The “dirty bulking” school of thought takes the approach of – as long as you down enough protein, you can garbage disposal whatever else you want, regardless of food quality. Even if this method works which to some degree it does, it’s not a wise choice from a long-term health perspective.

If you are pounding foods loaded with sugar, trans fats, and omega-6 vegetable oils every day, cell-membrane integrity and elasticity can be compromised, chronic systemic inflammation can predispose you to disease—or at least debilitating joint pain—and you may just end up with the emotional stability of a seesaw.

On a dirty bulk poor food choices can reduce insulin sensitivity and nutrient partitioning toward the muscle cell. This makes it harder to gain quality muscle mass with each successive bulk, and next to impossible to shed that last layer of flab when shifting into a shredding phase.

An alternative to this method of dirty bulking is a hyper-micromanaged diet, or traditional “clean” bulk. You eat every 1½  hours, carry around seven different plastic containers yielding a weird mix of tuna and broccoli odors, display obsessive-compulsive behavior, have your life revolve around your diet, and likely become a social hermit.

That may work for the 5% of the population who are professional athletes and models, but it is not a sustainable approach for most of us with more common careers and lifestyles. These plans may look immaculate on paper, but they rarely work off of it. Luckily, there is an alternative plan that optimizes food choices for overall health and quality of gains and is also flexible enough in structure to be practical in the real world.

Bulking with macro’s

Hitting the right calories and macro-nutrients will always be the most important step in achieving any body composition goal, including bulking.

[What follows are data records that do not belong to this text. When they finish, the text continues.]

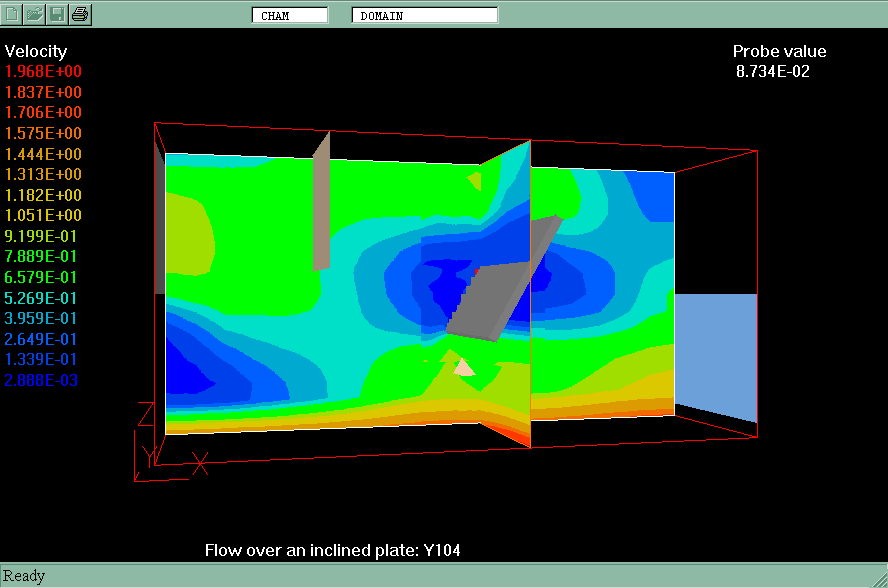This screenshot has height=588, width=888.
Task: Click the beige probe marker in the plot
Action: (464, 367)
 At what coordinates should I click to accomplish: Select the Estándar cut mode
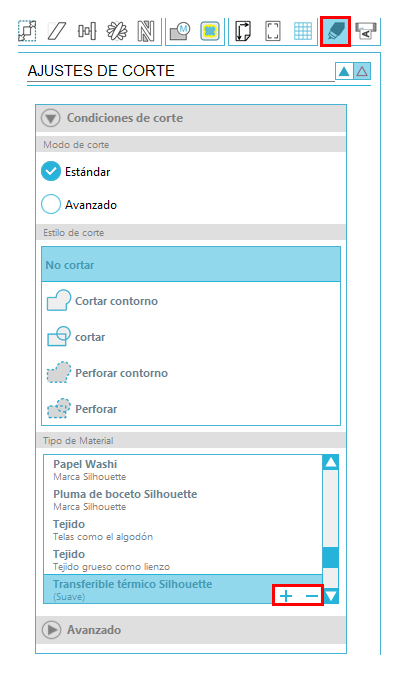[76, 172]
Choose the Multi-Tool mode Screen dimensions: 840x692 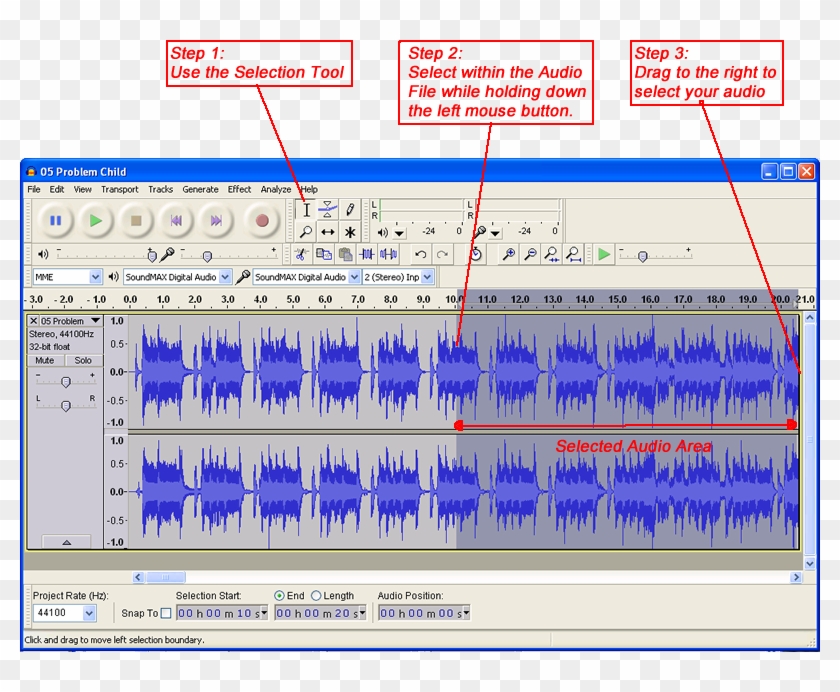(349, 232)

Here’s a recommended starting point, using a 175-pound male as an example:

CALORIES:

16 per pound of body weight
16 x 175 lbs = 2,800 calories

+

PROTEIN:

1g per pound of body weight
1g x 175 lbs = 700 calories (175g protein)

+

FAT:

25% of calories
2,800 calories x 0.25 = 700 calories (75g fat)

+

CARBS:

Remaining calories
2,800-700-700 = 1,400 calories (350g carbs)

Using this method of bulking everything needs to be tested and assessed in order to produce optimal results in your physique. Ectomorphs may need to push the calories up to 20 per pound of body weight. Endomorphs may need to implement a more cyclical dieting strategy by lowering calories to maintenance levels or below on rest days (12–14 per pound of body weight) in order to avoid gaining fat.